#### THE PROBLEM:
Return every line of the material below that contains the word "arrow".

[Data records]
══════

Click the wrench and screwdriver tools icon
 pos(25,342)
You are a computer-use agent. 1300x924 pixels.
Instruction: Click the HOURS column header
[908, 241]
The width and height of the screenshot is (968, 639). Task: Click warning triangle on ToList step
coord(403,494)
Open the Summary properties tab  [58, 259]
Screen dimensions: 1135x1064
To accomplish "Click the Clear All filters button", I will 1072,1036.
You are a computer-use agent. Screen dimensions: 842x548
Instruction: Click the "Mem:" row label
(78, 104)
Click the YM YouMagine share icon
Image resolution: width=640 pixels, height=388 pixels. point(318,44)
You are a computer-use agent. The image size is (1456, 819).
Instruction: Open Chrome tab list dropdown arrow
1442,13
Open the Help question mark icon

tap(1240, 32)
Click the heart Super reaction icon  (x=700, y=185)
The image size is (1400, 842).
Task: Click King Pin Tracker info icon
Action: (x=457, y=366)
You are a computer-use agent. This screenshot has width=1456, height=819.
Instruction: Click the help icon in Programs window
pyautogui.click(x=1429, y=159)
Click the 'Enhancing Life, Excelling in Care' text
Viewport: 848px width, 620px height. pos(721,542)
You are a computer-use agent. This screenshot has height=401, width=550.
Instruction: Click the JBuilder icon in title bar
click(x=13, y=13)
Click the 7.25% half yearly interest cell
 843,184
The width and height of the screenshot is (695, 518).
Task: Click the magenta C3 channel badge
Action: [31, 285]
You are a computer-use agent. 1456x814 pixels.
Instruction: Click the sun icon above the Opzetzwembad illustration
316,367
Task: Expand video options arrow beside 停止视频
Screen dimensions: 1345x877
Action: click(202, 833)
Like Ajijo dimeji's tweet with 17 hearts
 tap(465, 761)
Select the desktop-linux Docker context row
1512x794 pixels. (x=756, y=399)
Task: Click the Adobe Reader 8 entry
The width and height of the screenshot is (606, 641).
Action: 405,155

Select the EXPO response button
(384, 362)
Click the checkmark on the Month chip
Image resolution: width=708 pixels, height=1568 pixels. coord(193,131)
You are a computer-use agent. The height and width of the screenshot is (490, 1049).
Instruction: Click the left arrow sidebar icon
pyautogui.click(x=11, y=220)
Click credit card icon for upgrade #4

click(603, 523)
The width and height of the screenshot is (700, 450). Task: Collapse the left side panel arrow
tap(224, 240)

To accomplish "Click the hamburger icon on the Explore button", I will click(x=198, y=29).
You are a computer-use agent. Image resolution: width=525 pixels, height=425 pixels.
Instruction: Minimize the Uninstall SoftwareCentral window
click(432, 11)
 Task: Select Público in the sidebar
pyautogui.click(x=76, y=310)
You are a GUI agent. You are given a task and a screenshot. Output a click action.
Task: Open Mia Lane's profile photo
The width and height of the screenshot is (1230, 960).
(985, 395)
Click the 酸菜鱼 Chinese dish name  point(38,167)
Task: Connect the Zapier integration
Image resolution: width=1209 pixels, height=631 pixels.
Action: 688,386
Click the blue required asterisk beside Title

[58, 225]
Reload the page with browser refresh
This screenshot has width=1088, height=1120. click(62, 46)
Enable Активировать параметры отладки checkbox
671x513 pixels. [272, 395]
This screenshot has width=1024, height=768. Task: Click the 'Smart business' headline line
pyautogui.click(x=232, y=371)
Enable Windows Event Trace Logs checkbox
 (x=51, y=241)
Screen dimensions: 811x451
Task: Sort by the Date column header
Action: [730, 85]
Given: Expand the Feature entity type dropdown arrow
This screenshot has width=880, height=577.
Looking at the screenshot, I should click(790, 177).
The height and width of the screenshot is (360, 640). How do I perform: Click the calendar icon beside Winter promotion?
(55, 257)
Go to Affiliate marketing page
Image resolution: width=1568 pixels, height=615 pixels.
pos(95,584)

══════

#### REPLY TO THE TASK:
Instruction: Open Chrome tab list dropdown arrow
Task: Expand video options arrow beside 停止视频
Instruction: Click the left arrow sidebar icon
The width and height of the screenshot is (700, 450). Task: Collapse the left side panel arrow
Given: Expand the Feature entity type dropdown arrow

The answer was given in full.